_Ausgewählter Text_.

━━━━━━━━━━

Das vergessene Beethoven-Haus
Das Haus hat, man erkennt es auf den ersten Blick, schon bessere Zeiten gesehen. Die Fassade ist dringend renovierungsbedürftig, Wohnräume und Kamine müssen saniert werden. Dabei stehen die bis zu 800 Jahre alte Mauern unter Denkmalschutz, und sie haben eine ganz besondere Geschichte: Hier, in Gneixendorf bei Krems, hat Ludwig van Beethoven sein letztes Quartier bezogen, ehe er nach Wien fuhr und starb.
In fünfter Generation
Gedenkstätten berühmter Persönlichkeiten sind im Allgemeinen im Eigentum eines Landes oder einer Gemeinde. Dieses historische Gebäude befindet sich jedoch in Privatbesitz, und der Eigentümer kann die Kosten der nötigen Renovierung nicht länger aufbringen. Der 53-jährige Weinbauer Martin Gettinger besitzt das Beethoven-Haus in fünfter Generation – sein Ururgroßvater August Kneifel hatte es 1866 erworben.
Beethoven kam im September 1826 nach Gneixendorf, wo sein Bruder Johann das feudale „Wasserschloss“ besaß. Der Grund für die Anreise war, dass Beethovens Neffe Karl, den er nach dem Tod seines jüngeren Bruders Kaspar adoptiert hatte, von der Polizei aus Wien verbannt worden war, weil er einen Selbstmordversuch unternommen hatte, womit man sich damals strafbar machte. Nun nahm Beethoven die Einladung seines Bruders Johann an, um mit Karl nach Gneixendorf zu fahren.
Streit ums Testament
Doch im Wasserschloss kam es nach einer Woche zum Streit: Ludwig forderte Johann – der es als Apotheker in Linz zu großem Wohlstand gebracht hatte – auf, sein Testament zugunsten des Neffen Karl zu ändern. Johann hatte die uneheliche Tochter seiner Frau Theresia aus einer früheren Beziehung als Erbin eingesetzt.
Als Johann die Änderung des Testaments ablehnte, sah sich Ludwig wütend um ein anderes Quartier in Gneixendorf um. Da bot ihm der Papiermühlenbesitzer Ignaz Wissgrill an, in sein Haus in der Schlossstraße 19 ohne jede Mietzahlung einzuziehen. Dem reichen Kaufmann war es eine Ehre, den berühmten Komponisten zu beherbergen. Mit Beethoven zogen sein Neffe Karl und ein Diener in das Haus, um dessen Fortbestand jetzt gekämpft wird.
Vollkommen taub
Beethoven, der damals bereits vollkommen taub war, blieb mehr als zwei Monate, in denen er auf langen Spaziergängen die Umgebung erforschte und komponierte – darunter das Streichquartett op. 135 und die Überarbeitung der Neunten Symphonie. Am 1. Dezember 1826 trat er die Rückreise nach Wien an. Tragischerweise in einem offenen Pferdewagen, in dem er sich bei klirrender Kälte eine schwere Lungenentzündung zuzog, der Wasser- und Gelbsucht folgten, worauf seine Leberzirrhose zum Ausbruch kam, der der Meister am 26. März 1827 in seiner Wiener Wohnung in der Schwarzspanierstraße erlag.

━━━━━━━━━━

_Bereitgestellte Auflistung_.
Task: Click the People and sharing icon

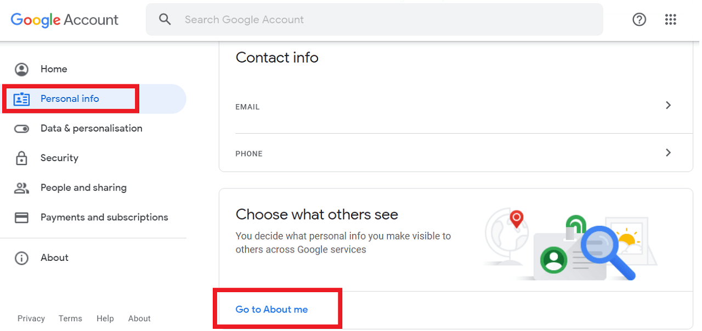Action: tap(21, 187)
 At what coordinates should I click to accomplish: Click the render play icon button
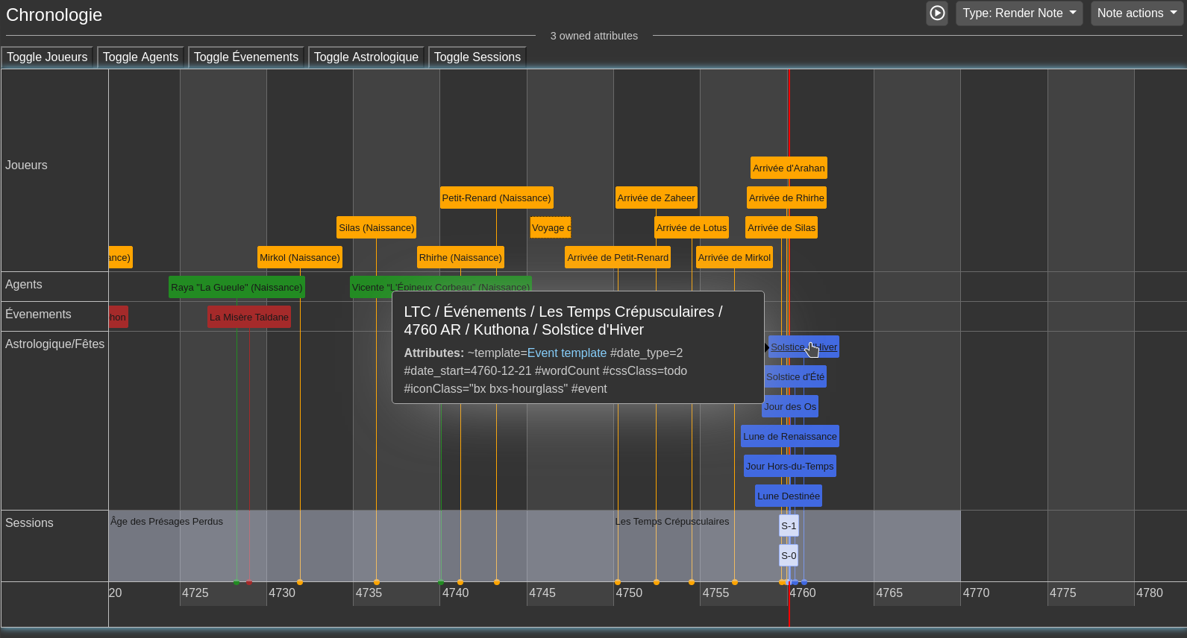(937, 13)
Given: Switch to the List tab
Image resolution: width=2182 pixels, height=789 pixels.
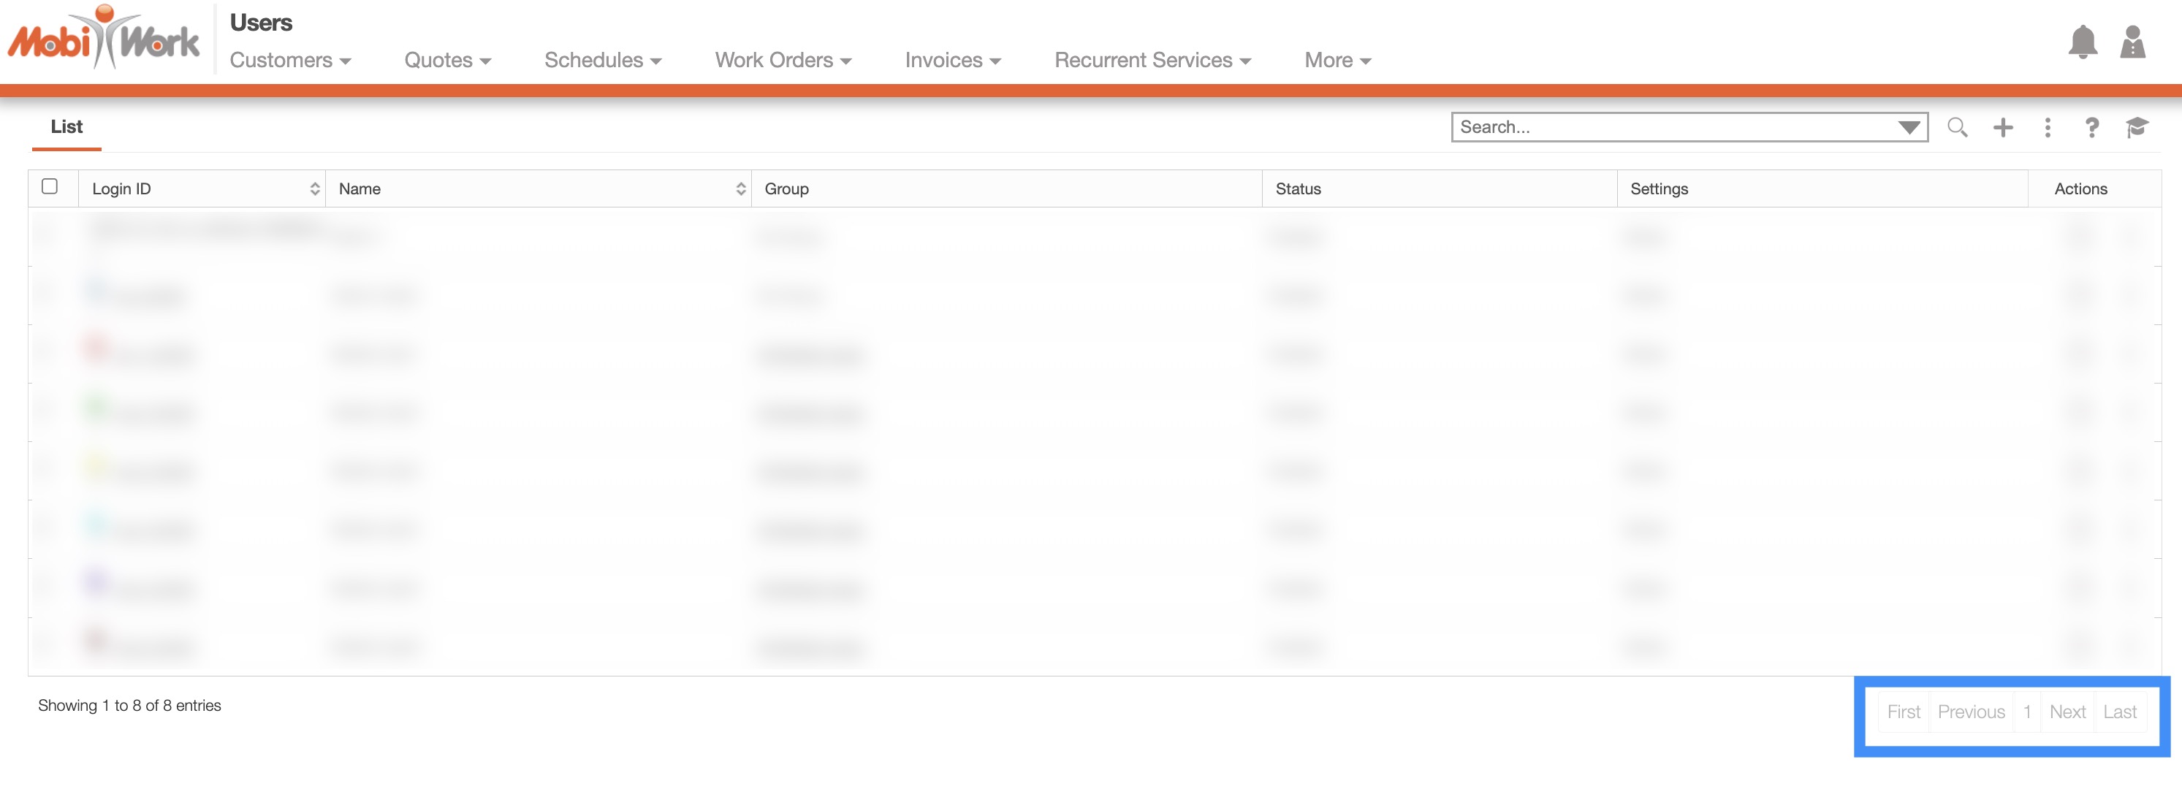Looking at the screenshot, I should click(66, 127).
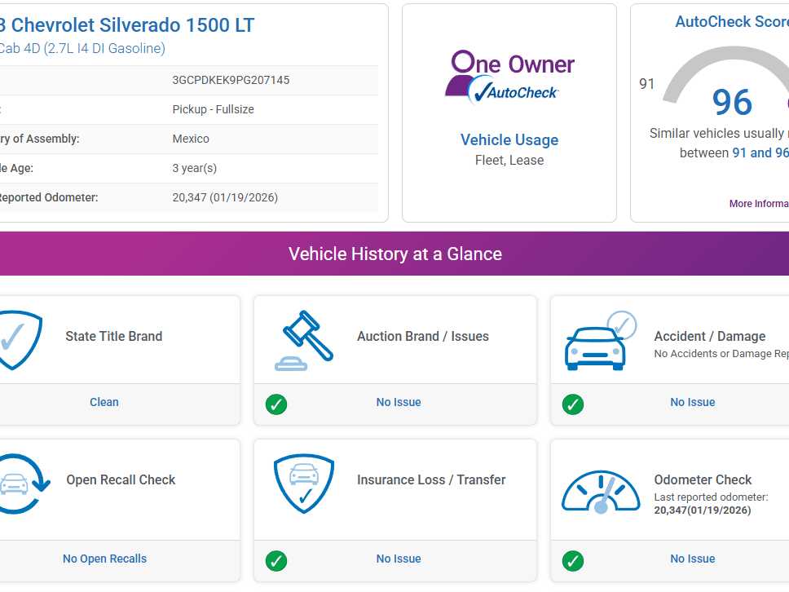Click No Issue under Insurance Loss / Transfer
Image resolution: width=789 pixels, height=592 pixels.
399,559
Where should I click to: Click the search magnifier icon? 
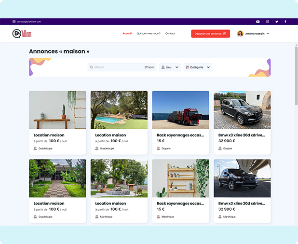[91, 68]
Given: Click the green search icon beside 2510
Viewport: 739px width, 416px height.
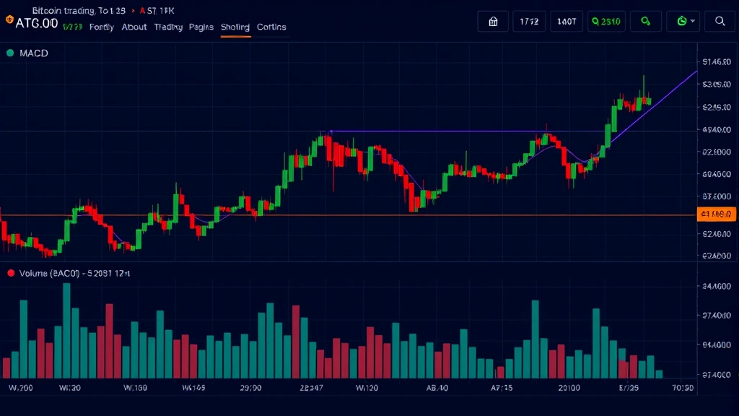Looking at the screenshot, I should 596,22.
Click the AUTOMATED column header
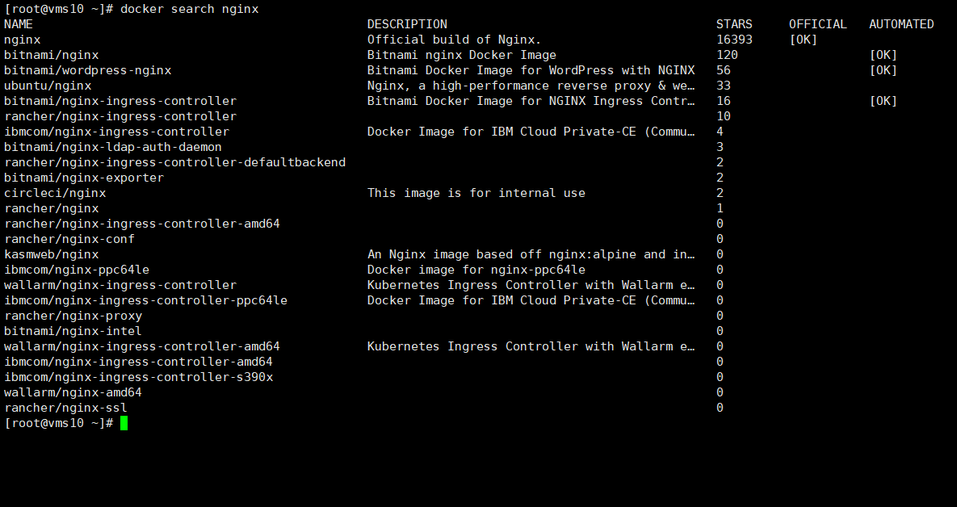Screen dimensions: 957x507 coord(901,24)
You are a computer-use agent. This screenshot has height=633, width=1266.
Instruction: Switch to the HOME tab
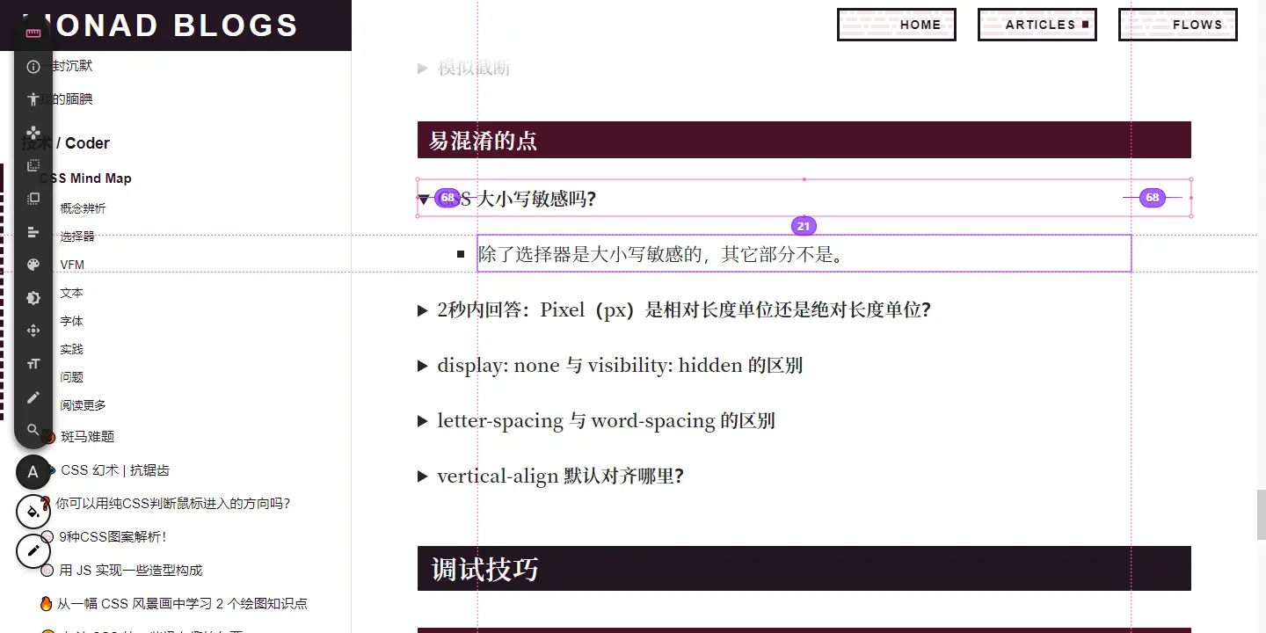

━━━━━━━━━━

Führen Sie den Text über das Beethoven-Haus in Gneixendorf von der Stelle an fort, an der er endet. Die Auflistung spielt hierfür keine Rolle.

_Ergebnis der Übung_.
Es gibt Historiker, die anzweifeln, dass Beethoven im „Kneifelhaus“ in Gneixendorf gewohnt hat, zumal es damals so etwas wie einen Meldezettel nicht gab. Um diese Bedenken zu zerstreuen, legt Hausherr Martin Gettinger eine Ausgabe der Zeitschrift Gartenlaube aus dem Jahr 1901 auf den Tisch, in der das Interview eines Zeitzeugen abgedruckt ist. Der damals 86-jährige Pensionist Leopold Kaltenbrunner hat Beethoven als zwölfjähriger Bub in Gneixendorf erlebt und erinnerte sich: „Ja, den Beethoven hab i guat kennt, im Kneifelhaus hat er g’wohnt. Muss eh noch das Zimmer da sein, wo er g’wohnt hat. Ein grantiger Herr, aber guat war er.“ Der kleine Leopold hatte die unvergessliche Aufgabe, den meist grantigen 55-jährigen Musiker auf seinen Wanderungen zu begleiten und ihm immer dann Notenpapier zu reichen, wenn ihm eine Melodie einfiel.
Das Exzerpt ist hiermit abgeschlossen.